Abbreviations: AD, Alzheimer's disease; SD, standard deviation; TPO, thrombopoietin; IL-18, interleukin-18; FABP3, fatty acid binding protein; PPY, pancreatic polypeptide Y; I309, chemokine I309; SAA, serum amyloid A; CRP, C-reactive protein; sVCAM, soluble vascular adhesion molecule; sICAM, soluble intercellular adhesion molecule; A2M, alpha-2-macroglobulin; B2M, beta-2 microglobulin; FVII, Factor VII; adipo, adiponectin; apoJ, apolipoprotein J.

Before adjustment for confounders, biomarkers such as PPY, I309, and B2M were able to significantly differentiate (P < .00036) between nontransitional and stable AD categories at both 18- and 36-month time points.
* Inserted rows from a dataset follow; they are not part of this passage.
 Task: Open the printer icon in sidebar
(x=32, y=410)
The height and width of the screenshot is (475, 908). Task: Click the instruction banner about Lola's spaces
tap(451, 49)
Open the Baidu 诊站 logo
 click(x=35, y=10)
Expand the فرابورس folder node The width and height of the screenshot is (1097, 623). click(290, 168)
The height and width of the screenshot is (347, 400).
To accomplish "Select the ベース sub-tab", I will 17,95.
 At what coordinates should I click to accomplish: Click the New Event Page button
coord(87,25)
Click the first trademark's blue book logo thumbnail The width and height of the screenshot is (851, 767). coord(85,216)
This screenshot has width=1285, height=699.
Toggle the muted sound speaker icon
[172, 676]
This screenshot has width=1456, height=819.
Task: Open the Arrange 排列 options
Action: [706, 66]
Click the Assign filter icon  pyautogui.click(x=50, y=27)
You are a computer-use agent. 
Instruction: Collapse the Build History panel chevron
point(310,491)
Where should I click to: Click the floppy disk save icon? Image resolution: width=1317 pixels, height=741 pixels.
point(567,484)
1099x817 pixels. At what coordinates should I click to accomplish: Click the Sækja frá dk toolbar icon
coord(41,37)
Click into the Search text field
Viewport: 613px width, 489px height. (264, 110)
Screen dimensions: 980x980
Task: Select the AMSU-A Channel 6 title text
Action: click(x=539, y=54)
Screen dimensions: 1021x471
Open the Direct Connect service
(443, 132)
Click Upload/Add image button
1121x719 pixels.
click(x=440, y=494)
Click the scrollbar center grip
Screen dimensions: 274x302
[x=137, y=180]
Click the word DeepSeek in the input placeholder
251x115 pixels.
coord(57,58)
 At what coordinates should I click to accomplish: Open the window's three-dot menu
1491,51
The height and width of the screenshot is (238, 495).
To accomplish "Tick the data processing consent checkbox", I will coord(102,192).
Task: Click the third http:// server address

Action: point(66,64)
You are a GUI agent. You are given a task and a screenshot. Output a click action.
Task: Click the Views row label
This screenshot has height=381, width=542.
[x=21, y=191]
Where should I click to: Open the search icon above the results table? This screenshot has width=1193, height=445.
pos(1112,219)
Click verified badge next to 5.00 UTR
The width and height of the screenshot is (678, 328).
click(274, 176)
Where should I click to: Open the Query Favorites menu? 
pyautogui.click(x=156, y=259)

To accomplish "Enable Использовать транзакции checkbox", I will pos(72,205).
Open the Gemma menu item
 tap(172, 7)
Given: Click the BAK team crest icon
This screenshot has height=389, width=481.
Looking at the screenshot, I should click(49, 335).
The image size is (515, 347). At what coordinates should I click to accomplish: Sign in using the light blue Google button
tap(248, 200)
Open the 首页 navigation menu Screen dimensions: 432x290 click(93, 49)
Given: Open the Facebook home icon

At the 18-month but not at the 36-month time point, FABP3 and apoJ were able to differentiate between nontransitional and stable AD (P < .00036). At the 36-month but not at the 18-month time point, SAA and sVCAM were able to differentiate between nontransitional and stable AD (P < .00036). None of these associations were statistically significant after adjustment for age, gender, and APOE ε4 allele status. Finally, apoJ was significantly increased in the stable AD group compared with the nontransition group at 18 months, both before and after adjustment for confounders (P < .00036).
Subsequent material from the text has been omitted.